A tale of burglary and art theft.

“Paintings such as this one,” he said, indicating the Embden, “depict the land being raped, then slaughtered. And I don’t like to see the land I live in – or any other land for that matter – being raped and slaughtered! And I find it problematic that intelligent people can – simply because they haven’t examined a painting closely – advocate and endorse depictions of that rape and that slaughter – simply by claiming such pictures are “good”!

“The artist should have stuck a bulldozer in the centre of the picture – a huge, smoke-belching, oily, yellow machine tearing the heart out of the fucking soil with metal teeth, making it ready to be built on. That at least would have given the picture some trace of “realism”. I say that because that is what was once done to the land that may have served for this picture’s original model!

“But people wouldn’t like such a picture, would they? They would label it “ugly”. They don’t see the destruction that’s already taken place as anything ugly.” He paused. “No, that’s not true. They don’t even fucking see the destruction of the natural world that has taken place in order to make the land look like it does in that fucking picture. They shut their fucking eyes to that and simply see this mass of bleeding and screaming soil as a “natural” picture – a pretty one which they can hang on their walls in their living rooms – or is it “lounges” now? – and pretend such a “natural” view exists somewhere just beyond their brick and breezeblock house walls.

“And that’s the real function of paintings such as this one – the prime function. Art should be – as Picasso said – a weapon used in a war against mediocrity. Art is not to be hung on walls.
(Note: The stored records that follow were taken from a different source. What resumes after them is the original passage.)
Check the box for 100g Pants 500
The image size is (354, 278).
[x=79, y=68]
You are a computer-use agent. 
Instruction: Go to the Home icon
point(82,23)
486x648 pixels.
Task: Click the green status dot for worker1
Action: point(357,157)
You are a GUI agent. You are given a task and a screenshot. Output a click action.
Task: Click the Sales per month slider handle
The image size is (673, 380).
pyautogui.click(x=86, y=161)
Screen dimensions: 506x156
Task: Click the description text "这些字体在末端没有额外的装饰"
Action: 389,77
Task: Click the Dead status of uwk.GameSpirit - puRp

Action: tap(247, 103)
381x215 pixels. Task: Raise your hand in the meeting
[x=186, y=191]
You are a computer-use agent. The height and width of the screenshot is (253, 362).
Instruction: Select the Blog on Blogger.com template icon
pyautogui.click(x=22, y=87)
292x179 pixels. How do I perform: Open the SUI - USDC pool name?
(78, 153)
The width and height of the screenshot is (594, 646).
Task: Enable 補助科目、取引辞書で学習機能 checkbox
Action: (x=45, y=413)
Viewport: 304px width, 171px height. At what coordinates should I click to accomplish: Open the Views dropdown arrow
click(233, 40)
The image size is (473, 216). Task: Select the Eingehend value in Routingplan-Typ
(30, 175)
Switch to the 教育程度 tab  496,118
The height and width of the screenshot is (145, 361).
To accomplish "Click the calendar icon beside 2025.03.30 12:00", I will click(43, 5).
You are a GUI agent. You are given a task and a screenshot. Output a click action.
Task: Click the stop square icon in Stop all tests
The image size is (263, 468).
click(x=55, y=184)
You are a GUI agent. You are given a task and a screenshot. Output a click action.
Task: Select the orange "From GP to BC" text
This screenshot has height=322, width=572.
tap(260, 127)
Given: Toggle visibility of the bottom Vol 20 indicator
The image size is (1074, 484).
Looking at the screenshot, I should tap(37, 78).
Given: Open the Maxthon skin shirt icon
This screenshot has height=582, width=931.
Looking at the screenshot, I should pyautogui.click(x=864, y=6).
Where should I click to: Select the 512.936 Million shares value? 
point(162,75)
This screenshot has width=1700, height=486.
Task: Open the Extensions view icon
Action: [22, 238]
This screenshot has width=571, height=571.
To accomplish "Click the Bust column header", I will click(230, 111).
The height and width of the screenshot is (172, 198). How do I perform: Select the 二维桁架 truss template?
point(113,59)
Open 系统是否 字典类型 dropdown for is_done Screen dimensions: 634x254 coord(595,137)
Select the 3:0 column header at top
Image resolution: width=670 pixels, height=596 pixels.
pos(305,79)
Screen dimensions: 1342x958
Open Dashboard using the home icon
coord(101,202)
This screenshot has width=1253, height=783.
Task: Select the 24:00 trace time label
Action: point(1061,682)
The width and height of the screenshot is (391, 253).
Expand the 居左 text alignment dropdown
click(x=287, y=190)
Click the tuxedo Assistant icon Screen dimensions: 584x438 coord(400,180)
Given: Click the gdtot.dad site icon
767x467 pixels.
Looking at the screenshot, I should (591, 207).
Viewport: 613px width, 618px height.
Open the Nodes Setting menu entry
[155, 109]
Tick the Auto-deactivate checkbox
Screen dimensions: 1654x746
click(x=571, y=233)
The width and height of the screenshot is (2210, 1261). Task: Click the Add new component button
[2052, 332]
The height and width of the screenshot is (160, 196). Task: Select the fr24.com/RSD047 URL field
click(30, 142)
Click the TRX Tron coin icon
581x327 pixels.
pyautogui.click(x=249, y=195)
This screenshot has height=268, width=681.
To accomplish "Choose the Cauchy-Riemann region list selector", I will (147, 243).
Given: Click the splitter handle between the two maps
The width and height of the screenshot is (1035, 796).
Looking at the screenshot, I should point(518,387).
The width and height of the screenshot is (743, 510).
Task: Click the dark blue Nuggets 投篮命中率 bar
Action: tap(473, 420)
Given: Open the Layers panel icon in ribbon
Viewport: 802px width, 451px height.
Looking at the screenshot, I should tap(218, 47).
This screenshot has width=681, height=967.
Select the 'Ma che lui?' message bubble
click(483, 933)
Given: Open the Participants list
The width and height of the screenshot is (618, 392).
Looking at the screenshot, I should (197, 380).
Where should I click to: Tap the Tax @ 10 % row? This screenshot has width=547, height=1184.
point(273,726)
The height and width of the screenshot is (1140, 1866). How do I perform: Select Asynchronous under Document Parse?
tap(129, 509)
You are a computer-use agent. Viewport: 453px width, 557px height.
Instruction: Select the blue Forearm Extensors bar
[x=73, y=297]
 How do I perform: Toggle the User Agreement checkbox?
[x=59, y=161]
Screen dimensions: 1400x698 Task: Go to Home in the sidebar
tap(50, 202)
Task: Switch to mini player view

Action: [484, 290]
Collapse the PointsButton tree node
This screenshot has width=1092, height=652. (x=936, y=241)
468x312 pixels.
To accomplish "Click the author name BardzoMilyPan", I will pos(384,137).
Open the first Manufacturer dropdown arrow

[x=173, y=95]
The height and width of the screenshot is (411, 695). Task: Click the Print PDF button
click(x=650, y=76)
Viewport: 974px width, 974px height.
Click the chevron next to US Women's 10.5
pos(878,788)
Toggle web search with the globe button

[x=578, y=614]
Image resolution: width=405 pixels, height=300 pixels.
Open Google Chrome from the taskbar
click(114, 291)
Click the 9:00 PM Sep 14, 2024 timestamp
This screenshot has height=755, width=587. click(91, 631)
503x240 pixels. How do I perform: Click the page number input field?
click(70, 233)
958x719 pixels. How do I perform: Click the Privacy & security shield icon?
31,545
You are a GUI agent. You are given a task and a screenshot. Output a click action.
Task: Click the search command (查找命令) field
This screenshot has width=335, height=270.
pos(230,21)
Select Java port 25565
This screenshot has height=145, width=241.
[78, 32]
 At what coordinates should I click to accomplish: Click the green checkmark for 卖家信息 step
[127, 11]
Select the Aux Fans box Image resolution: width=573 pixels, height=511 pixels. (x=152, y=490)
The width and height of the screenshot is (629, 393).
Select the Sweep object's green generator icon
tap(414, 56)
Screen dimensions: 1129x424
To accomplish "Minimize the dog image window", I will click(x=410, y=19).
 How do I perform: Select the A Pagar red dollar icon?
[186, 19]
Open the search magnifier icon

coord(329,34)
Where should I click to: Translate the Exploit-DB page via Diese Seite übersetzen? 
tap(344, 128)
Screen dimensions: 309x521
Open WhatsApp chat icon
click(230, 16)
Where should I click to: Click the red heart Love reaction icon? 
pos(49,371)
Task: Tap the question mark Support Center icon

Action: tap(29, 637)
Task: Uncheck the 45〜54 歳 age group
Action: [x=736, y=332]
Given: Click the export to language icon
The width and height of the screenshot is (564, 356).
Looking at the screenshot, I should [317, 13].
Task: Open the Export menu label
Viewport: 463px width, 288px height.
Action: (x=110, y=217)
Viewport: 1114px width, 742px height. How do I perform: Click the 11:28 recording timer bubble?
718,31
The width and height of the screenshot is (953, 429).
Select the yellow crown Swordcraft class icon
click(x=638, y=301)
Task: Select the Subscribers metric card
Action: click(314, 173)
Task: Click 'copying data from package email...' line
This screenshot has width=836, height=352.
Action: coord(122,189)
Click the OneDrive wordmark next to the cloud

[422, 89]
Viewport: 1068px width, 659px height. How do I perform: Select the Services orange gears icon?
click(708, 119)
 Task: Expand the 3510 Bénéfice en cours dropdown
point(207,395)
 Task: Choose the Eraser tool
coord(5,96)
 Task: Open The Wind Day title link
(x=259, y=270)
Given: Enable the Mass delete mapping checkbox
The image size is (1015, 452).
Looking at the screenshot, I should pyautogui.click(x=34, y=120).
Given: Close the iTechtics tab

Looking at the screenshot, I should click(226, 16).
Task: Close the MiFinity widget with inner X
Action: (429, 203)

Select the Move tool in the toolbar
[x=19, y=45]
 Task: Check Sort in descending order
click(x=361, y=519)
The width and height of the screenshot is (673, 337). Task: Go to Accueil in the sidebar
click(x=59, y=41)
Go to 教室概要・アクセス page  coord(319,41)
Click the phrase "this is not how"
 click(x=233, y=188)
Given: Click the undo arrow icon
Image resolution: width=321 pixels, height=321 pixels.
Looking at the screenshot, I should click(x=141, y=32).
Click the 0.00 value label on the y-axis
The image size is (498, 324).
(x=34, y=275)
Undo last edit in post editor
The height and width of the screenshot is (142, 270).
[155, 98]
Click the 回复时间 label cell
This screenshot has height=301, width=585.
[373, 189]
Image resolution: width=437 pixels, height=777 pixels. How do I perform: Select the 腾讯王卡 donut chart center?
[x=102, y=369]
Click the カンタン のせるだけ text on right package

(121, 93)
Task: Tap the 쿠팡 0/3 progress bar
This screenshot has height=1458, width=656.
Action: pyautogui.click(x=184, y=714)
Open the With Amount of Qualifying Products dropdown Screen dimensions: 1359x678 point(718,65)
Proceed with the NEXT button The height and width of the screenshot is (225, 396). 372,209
And yet this watercolour is nothing more than a rose-tinted, naive pictorial representation of wilful destruction that’s already taken place – an ultra right-wing wet dream come true, given validity by an “artist” who wilfully and quite deliberately refuses to acknowledge that our materialistic, urban, mechanical, cannibalistic, industrial, micro-digital society has destroyed any original scenes of beauty from our lives forever and the only way we can pretend to recover them is by idolising such pretty little daubs as this one instead.

“And, as anyone knows, if you paint, present and exhibit such artificial scenes as this as “good” or as beautiful, then the viewers will eventually come to believe that such scenes are beautiful and that such places actually exist in abundance, thereby not protesting about the very real fact that actual scenes of real beauty are destroyed daily.”